I've written on this before, but it's a topic of relevance and worth revisiting.

Hope College has a beautiful worship space in Dimnent Memorial Chapel. It's this lovely Neo-Gothic space made of stone built in shortly before the Great Depression. It's tall, has big beautiful stained glass windows of some of the great figures in the Old and New Testaments on either side, a lovely rose window over the main entrance, and another big beautiful window in the chancel. The pews are old school - all wood, well-worn from years of students gathering to worship together and countless music events. The sound carries in the space and has been put to good use for Chapel Choir recordings. There's a constant stream of music - the Skinner and Pels and Van Leeuwen pipe organs and a couple of wonderful Steinway grand pianos grace the space.

Hope College is indeed blessed with a wonderful place to worship. I still miss worshiping alongside my friends there, both for the incredibly strong sense of community we had and also because... yes, we have a great place.

In 2007-2008, Trygve's inspiration for his sermon series at The Gathering was the windows in Dimnent Chapel. We had these lovely little booklets for the first semester and I took one and kept notes for some of them.

On week 5, the teaching was on the prophet Jeremiah, "the weeping prophet." In some ways, I've struggled with this guy. Like with anything in the Bible, there's much to take in and peeling back the layers reveals more and more, but the bigger picture isn't a lot of it isn't good news for God's people a lot of the time. It can be a bit of a bummer.

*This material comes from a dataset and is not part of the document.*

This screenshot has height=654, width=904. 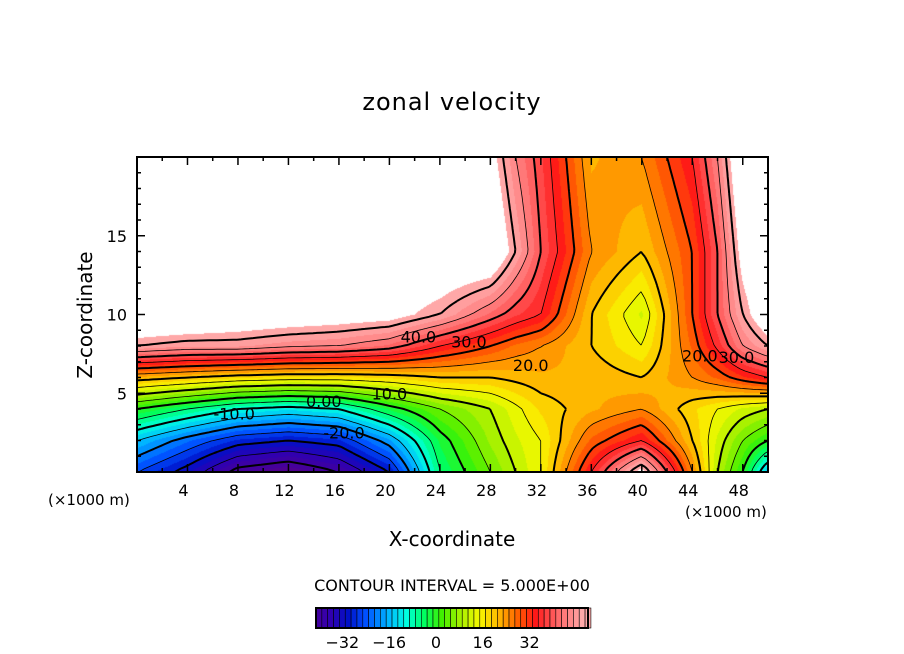 I want to click on x-tick-label: 20, so click(x=385, y=490).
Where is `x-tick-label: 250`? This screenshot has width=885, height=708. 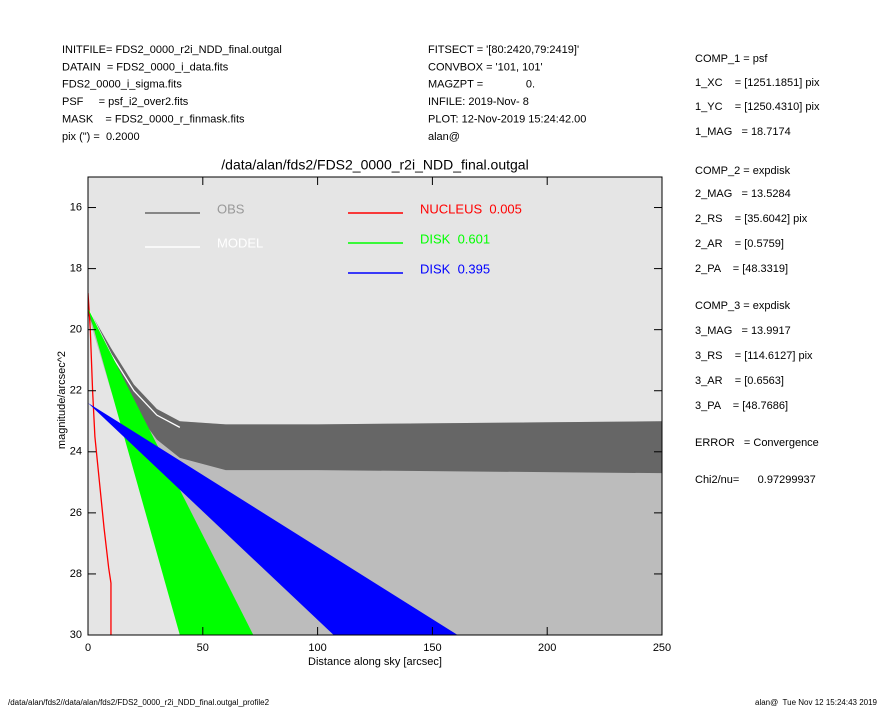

In this particular instance, Trygve focused in on Jeremiah 8:18-9:1. He reminded us of the historical context-indeed, it was a rough time to be in the divided kingdom of Israel.

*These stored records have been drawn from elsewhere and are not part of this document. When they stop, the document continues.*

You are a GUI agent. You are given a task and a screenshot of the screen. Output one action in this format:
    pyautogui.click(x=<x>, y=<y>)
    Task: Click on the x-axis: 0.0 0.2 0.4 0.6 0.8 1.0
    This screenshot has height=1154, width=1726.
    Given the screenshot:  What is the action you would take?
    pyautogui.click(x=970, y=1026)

"Is there no balm in Gilead?
    Is there no physician there?
Why then has the health of the daughter of my people
    not been restored?" (vv. 22)

Trygve paraphrased this, "God... where are You? Where are You in the midst of all of this?"

Tough question. And definitely a worthy one in Jeremiah's days. They wanted and needed answers and weren't seeing many (spoiler: the kingdom of Israel didn't have a good ending and neither did the kingdom of Judah)

I remember fall 2007 being a tough semester (really, a tough year-my senior year at Hope was the craziest among my four years). But as he continued, my pastor explained that this is a question that needs asking.

When we're willing to ask this, it keeps God front and center.

Right now, I'm left wondering why life has taken the turn it has. There's so much I can't understand between work, relationships, having one of the best missions experiences I could have asked for in Belize and already having a deep longing to return, this deep aching to invest in our Belize mission partners while not down there, thinking about other places I'd love to visit and serve, serving in ministries at church here at home, looking at what the future holds and wondering how everything fits together.

I dream. I wonder. I get frustrated, nervous, scared, angry, and upset. Why am I in this place right now? What's the point?

I've been here before. What am I supposed to take away this time, anyway?

It might not look like how life looks for some of my new friends in Belize, but by no means has this been a picnic (and honestly, it's a whole different set of problems) and at times... I've felt abandoned, even if I know deep down I'm not.

Why is there suffering there? Here? In whatever ways we deal with them?

Why the pain?

There's no complete answer that magically fixes it all (we wish for that stuff), but Trygve did teach in this sermon that Christ has suffered. He walked with His people. And His Spirit is still in the suffering.

As I've revisited this lesson over the years, I continue to be reminded that in those valleys of darkness that lamenting, crying out to God, asking where He is *IS* what we should do.

Seek Him, even when the darkness is as a moonless night. He is still there.